Rosencrantz and Guildenstern Are Dead
Fate and Free Will Quotes
How we cite our quotes:
GUIL: Inside where nothing shows, I am the essence of a man spinning double-headed coins, and betting against himself in private atonement for an unremembered past. (1.56)
Why does the seeming suspension of the law of probability make Guil so uneasy? Why does he demand an explanation, even if it is more fantastical than the situation itself?
GUIL: This made for a kind of harmony and a kind of confidence. It related the fortuitous and the ordained into a reassuring union, which we recognized as nature. The sun came up about as often as it went down, in the long run, and a coin showed heads about as often as it showed tails. Then a messenger arrived. We had been sent for. Nothing else happened. Ninety-two coins spun consecutively have come down heads ninety-two consecutive times…and for the last three minutes on the wind of a windless day I have heard the sound of drums and flute… (1.74)

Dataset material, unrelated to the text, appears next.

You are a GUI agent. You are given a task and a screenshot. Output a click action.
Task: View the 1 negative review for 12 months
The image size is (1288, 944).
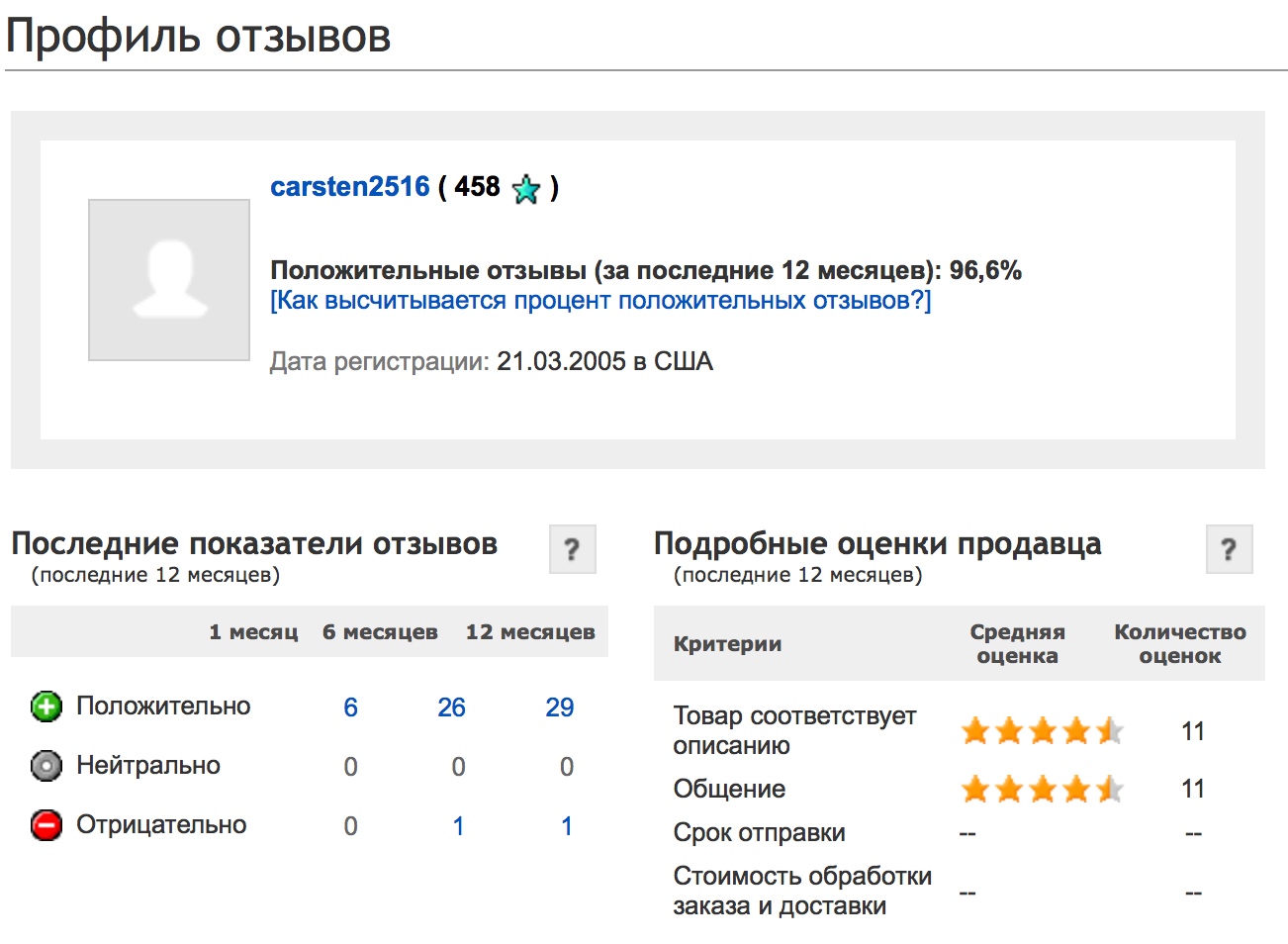[x=566, y=826]
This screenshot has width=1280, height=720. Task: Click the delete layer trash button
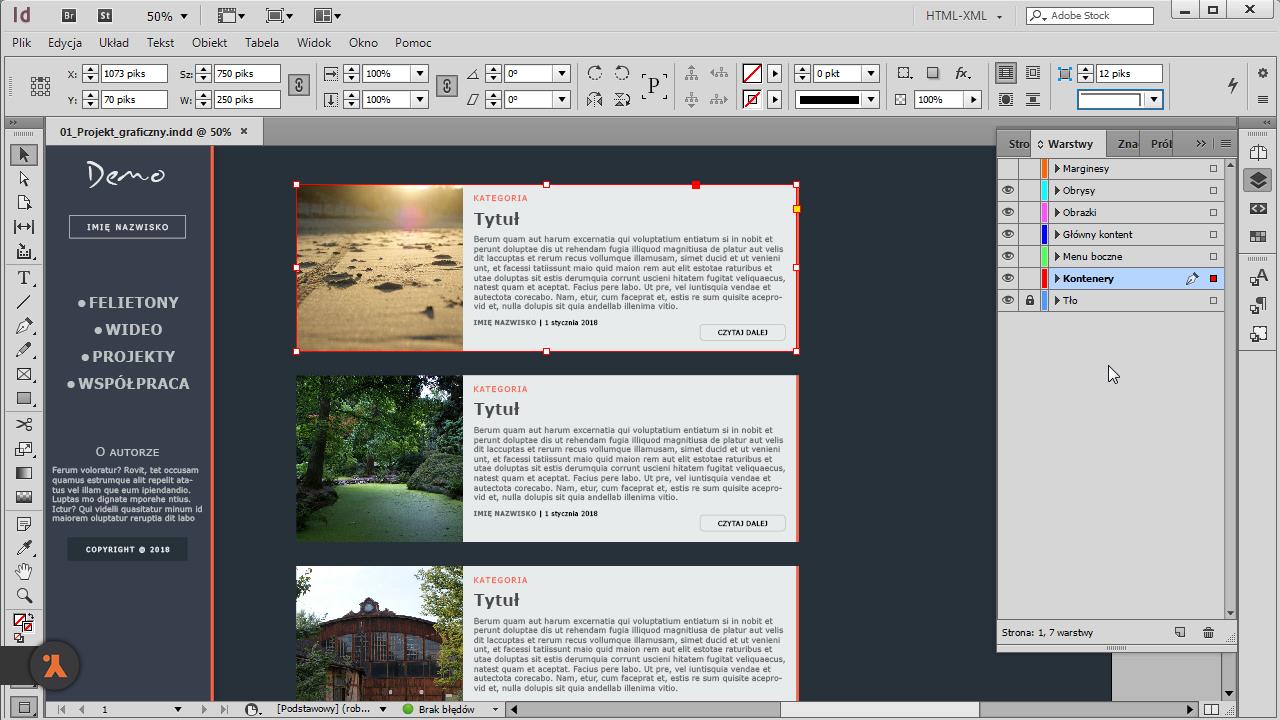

Is our sense of control over what happens to us based on the simple fact that sometimes things go our way and sometimes they do not? Is it just that things seem to happen randomly enough that we can't figure out a pattern and so we assume that we have free will?
GUIL: The only beginning is birth and the only end is death – if you can't count on that, what can you count on? (1.325)
Is the fact that you can count on birth and death a point of assurance for Guil or a cause for more concern?